Done poorly: nobody tracks whether the AI-recommended titles actually perform better. After six months, the client can't tell you if the engagement went up. The system exists but there's no feedback loop.
Done well: every recommendation is logged. When a video is published, you record which title variant was chosen and the alternatives considered. After the video performs, you pull the view count, CTR, and watch time (the raw results). You run A/B tests when you can: same content, different title formats, measure what actually drives views.
Now when you go to refine the prompt or fine-tune the model, you have real data to work from. Not summaries. Not a post-hoc analysis of what seemed to work. The actual outcomes, tied to the actual inputs that produced them.
The Raw Data Principle
Here's something that's easy to get wrong: only keeping derived analysis instead of raw results.
Derived analysis is a game of telephone. You summarize a hundred experiment results into a few takeaways. Later, when you want to retrain a model or revisit an assumption, those takeaways aren't enough. You need the raw data: what the actual variants were, what the actual outcomes were, for each run.
Design your systems from the start to retain raw experiment results. Storage is cheap. The ability to go back to ground truth is not replaceable.

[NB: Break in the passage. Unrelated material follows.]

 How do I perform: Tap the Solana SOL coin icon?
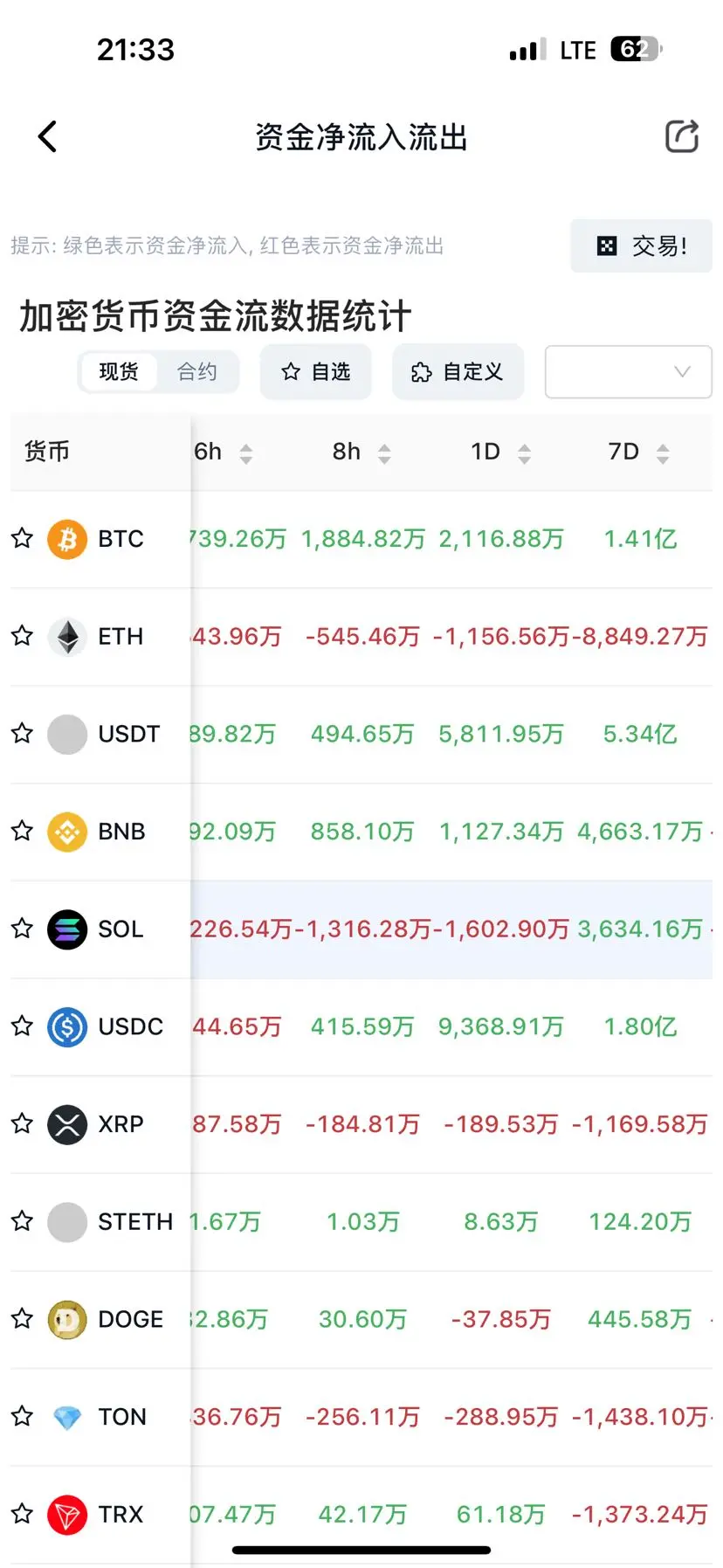point(67,929)

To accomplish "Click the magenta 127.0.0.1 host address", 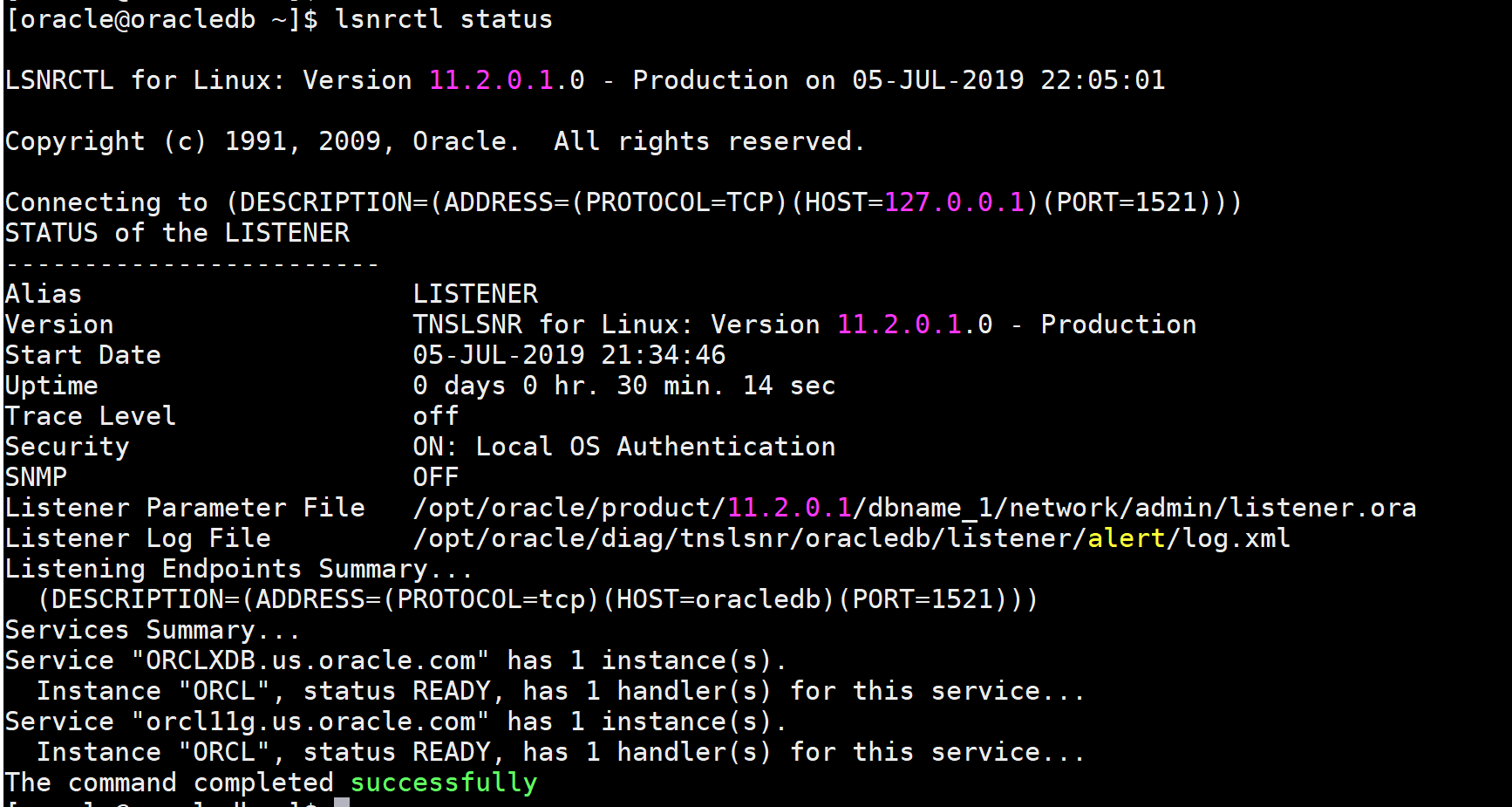I will point(954,202).
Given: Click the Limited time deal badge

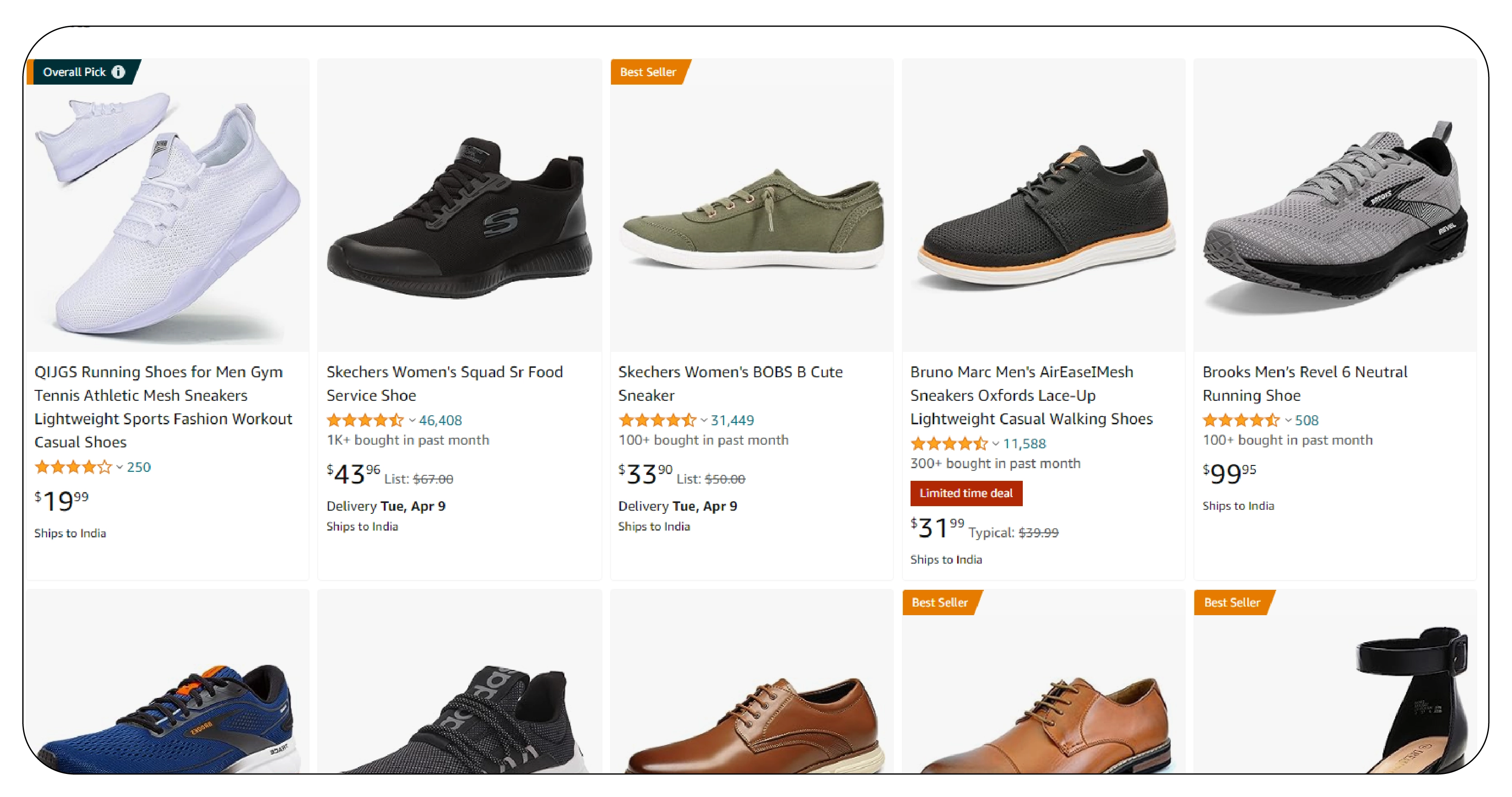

A simple experiment log for the YouTube example might look like:
| Date | Video | Title A | Title B | Winner | Views A | Views B | CTR A | CTR B |
|---|---|---|---|---|---|---|---|---|
| ... | ... | ... | ... | ... | ... | ... | ... | ... |
That table, accumulated over months, is what lets you improve the system with confidence.

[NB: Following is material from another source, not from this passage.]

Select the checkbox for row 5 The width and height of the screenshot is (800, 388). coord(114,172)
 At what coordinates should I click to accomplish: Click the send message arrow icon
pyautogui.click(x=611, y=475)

What This Looks Like in Practice
Before you build:
- Define the success metric. Views? CTR? Revenue? You need a number before you can measure improvement.

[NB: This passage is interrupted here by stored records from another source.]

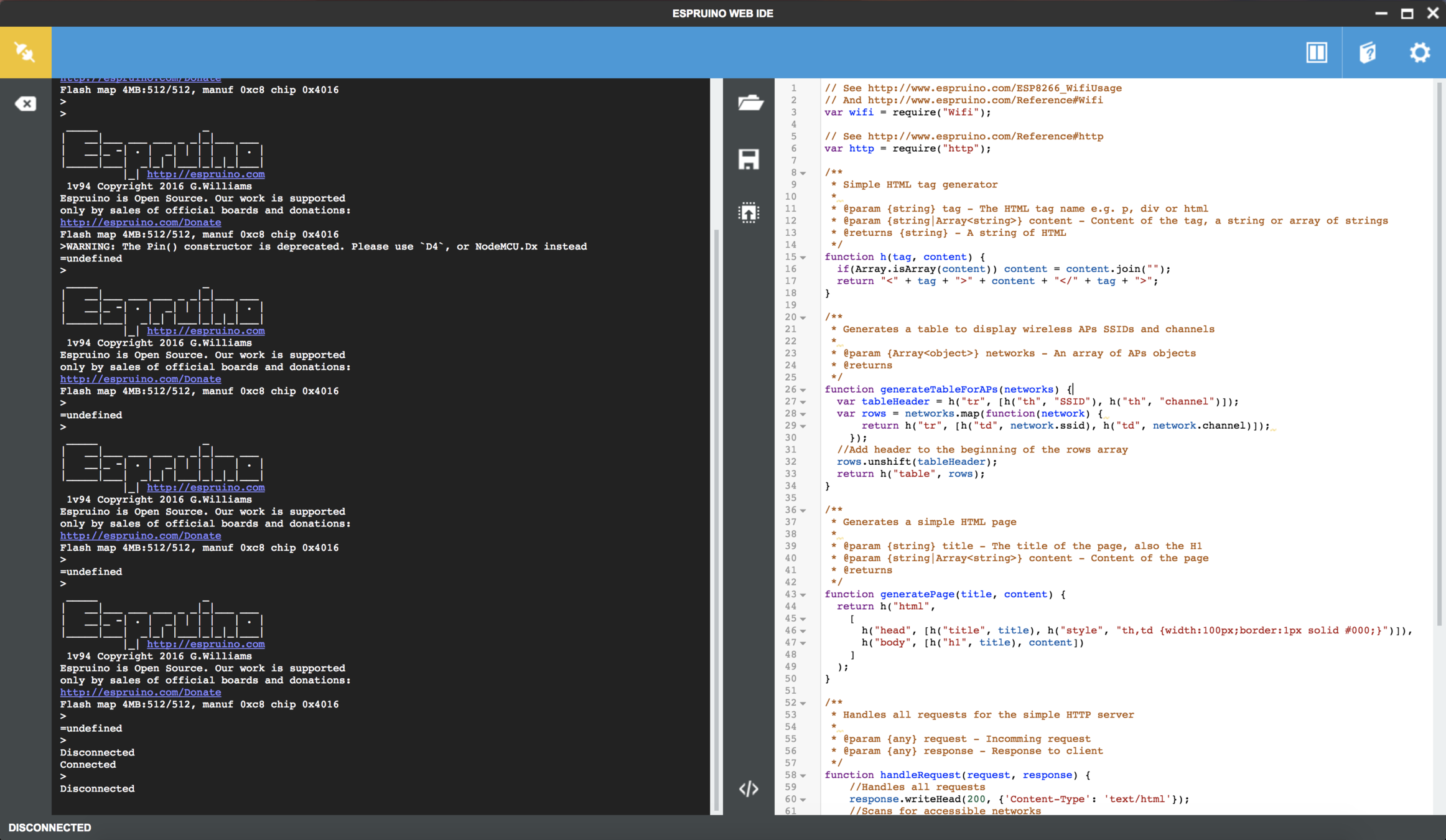Send code to Espruino with the chip upload icon
The image size is (1446, 840).
coord(749,213)
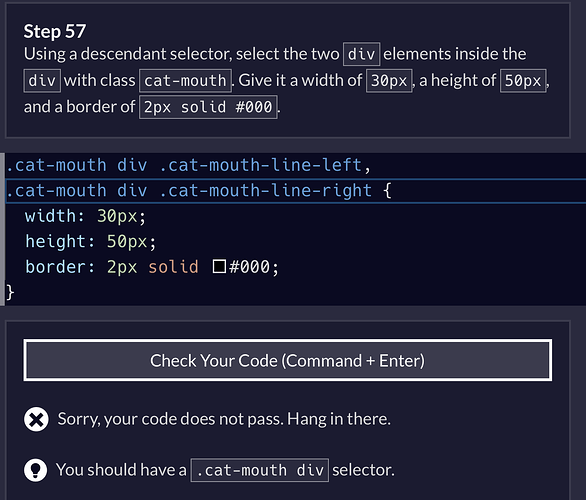This screenshot has width=586, height=500.
Task: Click the opening curly brace in editor
Action: 387,191
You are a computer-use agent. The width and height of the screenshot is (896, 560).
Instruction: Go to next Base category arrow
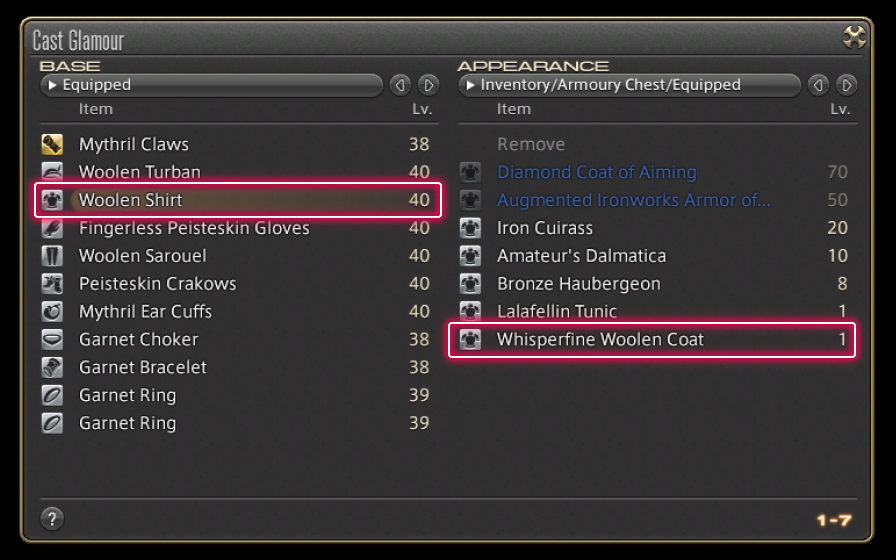point(428,85)
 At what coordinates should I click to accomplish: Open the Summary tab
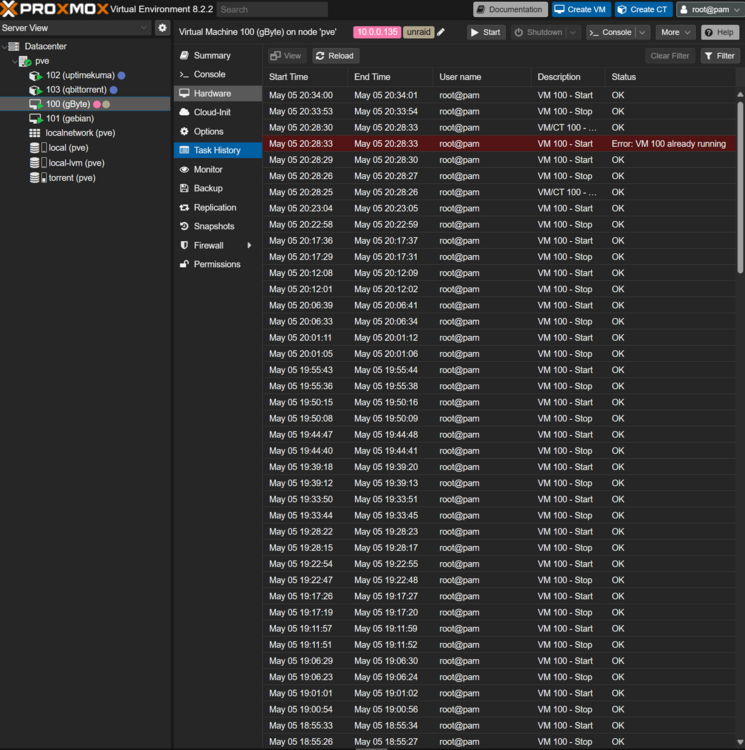pos(218,55)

- Establish the baseline. What does the client's current performance look like without your system? You need this to show delta.
While you build:
- Build the logging infrastructure early. Retrofitting data collection is painful. Start capturing raw results from the first day the system runs.
- Design for testability. If you can't run variants, you can't run experiments.
Ongoing:
- Maintain an experiment log: what was tested, what the variants were, raw results for each.
- One variable at a time. If you change the prompt, the temperature, and the output format simultaneously, you can't isolate what caused a change in results.
- After each iteration: what did we learn, what do we test next?
Why This Is Good for Your Practice
Clients who see continuous, measurable improvement don't churn. You stop being the person who delivered a thing and become the partner who keeps making it better.
The experimental infrastructure also justifies ongoing engagement. There is always a next iteration. Always a next test. Always something to refine. The data you're collecting is the roadmap for the next six months of work (and the reason the client keeps you around).
A consultant who can point at a chart and say "here's how outcomes have improved since we started working together, and here's what we're going to improve next" is a very different animal from one who hands over a finished deliverable and moves on.
The Broader Frame
The emerging role in this space is sometimes called "applied AI scientist": someone who combines the practitioner's ability to build and deploy with a scientist's discipline around hypothesis, measurement, and iteration.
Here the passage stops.